At the close of the conference, we resolved the following:

First, CPJ calls on IGAD to provide for the direct and independent participation of civil society in the peace talks currently underway in Ethiopia. We specifically ask that CPJ representatives be given the necessary accreditation such that they can actively participate at all meetings of the parties; contribute proposals for consideration in the talks, including draft language for any agreements; and offer their expertise and advice to the mediators.

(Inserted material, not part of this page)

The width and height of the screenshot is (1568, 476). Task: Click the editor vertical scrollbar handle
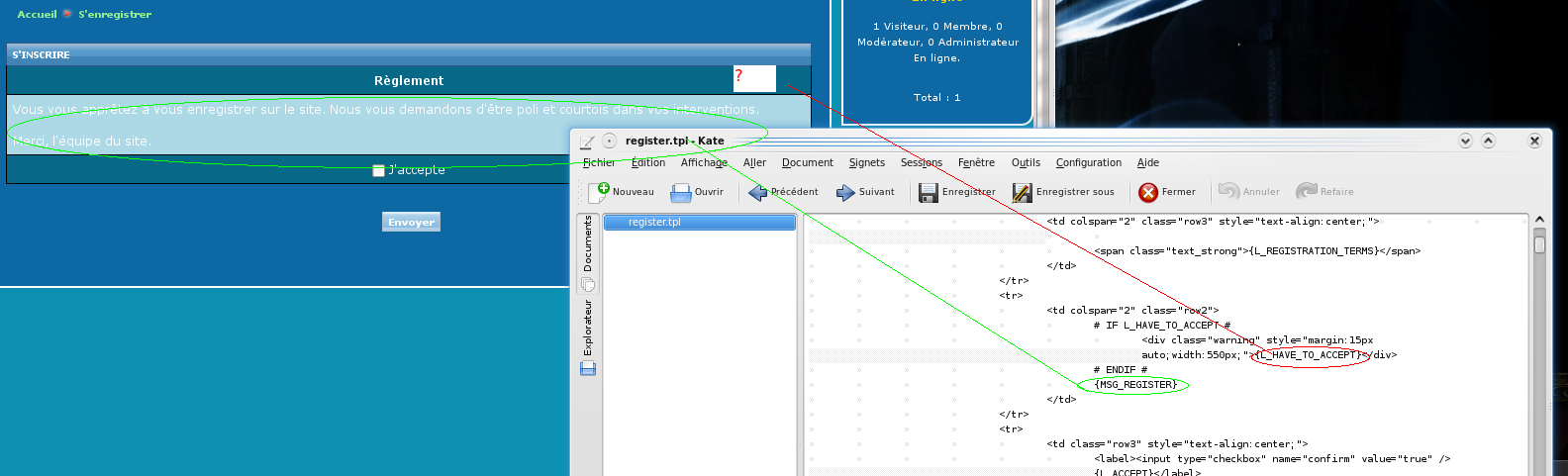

Second, we request the following issues be included in the agenda for the peace talks:

• Comprehensive institutional reforms, with a focus on constitutional reform, political party reform, electoral reform and security sector reform
• Mechanisms for securing truth and reconciliation
• Mechanisms for securing justice and accountability
• Humanitarian access and protection of civilian populations
• Management of oil and other natural resources
• Foreign military intervention

Third, we propose that IGAD use the following 13 Principles as criteria to develop and assess proposals for a transitional political arrangement:

1. Stop the violence – There must be sufficient buy-in from belligerent parties to immediately and credibly implement the cessation of hostilities agreement.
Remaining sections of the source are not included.